Interesting ploidy information on some yellow R. spinnosissima hybrids

Yesterday I was doing some chromosome counts on some of the hardy roses Paul Olsen kindly shared to be propagated and distributed to interested people in the US. I learned that these yellow hybrids are all triploids. They are crosses of R. spinnosissima and a yellow rose of some sort.



Yellow Altaica 3x

Butterball 3x

Kilwinning 3x



I went on help me find to learn more about these yellow R. spinn. hybrids and for Kilwinning found this quote:



Elliott & Pittao:

“It was in 1938, when I had recently moved to Moose Range, that Prof. C. F. Patterson mailed me flower buds of Persian Yellow and it was from these that Hazeldean, Yellow Altai, Kilwinning, and others that I discarded are descended”. Percy Wright in correspondence to W. Schowalter 07/17/1976. [Pittao]



Hmm, maybe Percy Wright got something different than buds of 4x Persian Yellow and it was some diploid yellow rose. maybe the R. spinnosissima he used was 2x??? I look forward to counting Hazeldean and learning more to the story.

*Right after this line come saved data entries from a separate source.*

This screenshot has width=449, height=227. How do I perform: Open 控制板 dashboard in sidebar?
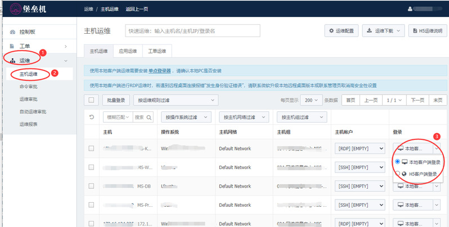coord(28,32)
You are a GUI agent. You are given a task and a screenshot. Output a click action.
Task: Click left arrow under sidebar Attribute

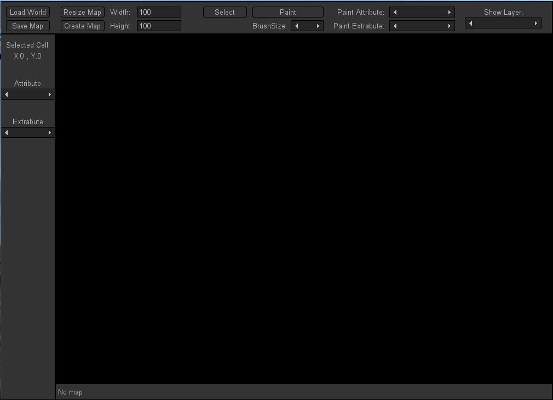pos(7,95)
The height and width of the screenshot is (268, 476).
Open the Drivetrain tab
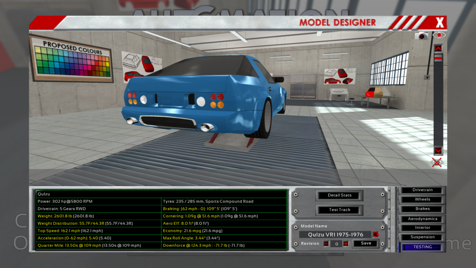click(x=422, y=190)
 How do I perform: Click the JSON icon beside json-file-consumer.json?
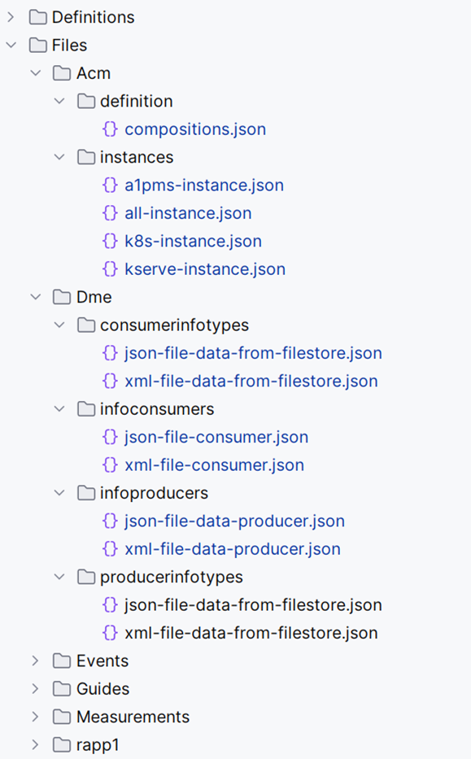pos(110,437)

It looks like from most literature that the likely parent of Hazeldean is ‘Harrison’s Yellow’ and I heard that as Percy Wright aged he may have had a more difficult time remembering details. I wonder if Butterball has a similar background to these others. I should look into getting a ‘Harrison’s Yellow’ and doing a chromosome count on it to confirm that it is tetraploid like it is reported to be.



These yellow roses are new to me. For those of you that have worked with these hybrids, how much fertility have you found with them?

Sincerely,

David

David,

Have you or were thinking about checking the ploidy of R15.

If it is a triploid that might explain why it has been so hard to work with.

Hi Paul,

That’s a great idea. Thank you for suggesting it. I have a small plant of it in the greenhouse. I was thinking about going through and collecting some root tips today of more roses and will look at R15. Sometimes if the soil is too wet/dry or other reasons the roses don’t have active tips at the right stage. I just keep coming back until I hopefully find some. I wasn’t thinking about R15 and it is in a different corner of the greenhouse I was going to collect tips from today. Thank you for the great idea.

Sincerely,

David

Hi David,

Peter just emailed me yesterday with his experiance with R15. Here is what he wrote:

"I have tried to use it as a seed parent (it does set hips easily), but the seeds do not germinate well with any treatment I’ve given them (we’re talking about a germination rate of maybe 1-2%), and the seedlings that do emerge do not grow well. It’s probably a lethal self-incompatibility of some sort. I would really love to grow some selfed seedlings because it should be possible to get the same hardiness with repeat blooming–but that has not happened yet. A friend bragged that she could get the seeds to germinate, and she left them in her fridge for about 6 years. She got 5 or 6 seedlings from 150+ seeds, but (so the story goes) her dog killed two of the seedlings and she killed 2 by forgetting to water, and … I don’t know what happened to the other 2, but I’m guessing they failed to thrive and she didn’t want to talk about it.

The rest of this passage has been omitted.